# funktion suchen in eclipse



## kor (24. Nov 2011)

Hallo

Ich arbeite mit eclipse und habe ein Projkt aus dem Internet heruntergeladen und Importiert.

Jetzt habe ich 2 Probleme:

1. Gibt es eine Möglichkeit festzustellen ob/wo eine spezielle Funktion einer integrierten Bibliothek benutzt wird. Also eine art such Funktion?

2. das Projekt ist verschiedene Packeges unterteilt. Diese werden aber nicht ganz richtig integriert. am anfang einer Klasse steht: package de.elv.usi; Dabei ist der erste Buchstabe rot unterstrichen und es steht folgende fehlerbeschriebung: The type java.lang.Class cannot be resolved. It is indirectly referenced from required .class files.  Ich gehe dafon aus dass ich im Builtpath noch etwas einstellen muss weiß aber nicht was ?

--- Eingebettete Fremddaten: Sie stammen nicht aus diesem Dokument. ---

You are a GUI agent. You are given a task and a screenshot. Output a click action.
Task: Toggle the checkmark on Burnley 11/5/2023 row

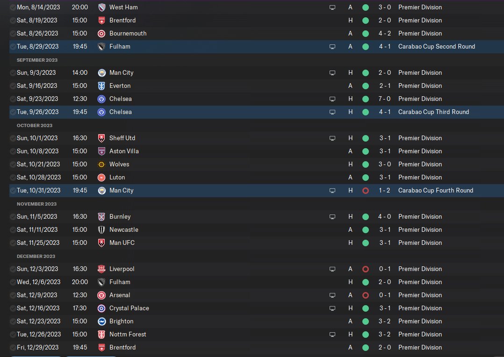point(13,216)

Vielen dank für eure Hilfe

Lg


----------



## Andgalf (24. Nov 2011)

Moin,

zu 1) Methode markieren ... rechtsklick ... open call Hierarchy

zu 2) java.lang.class ist direkter Bestandteil von Java .... wahrscheinlich stimmt i-was mit der JDK Einstellung im Eclipse nicht, anders kann ich mir nicht erklären warum Class nicht im Classpath liegen sollte


----------



## kor (24. Nov 2011)

hi

danke für deine antwort.

problem 2 hat ein neustart behoben.

lg


----------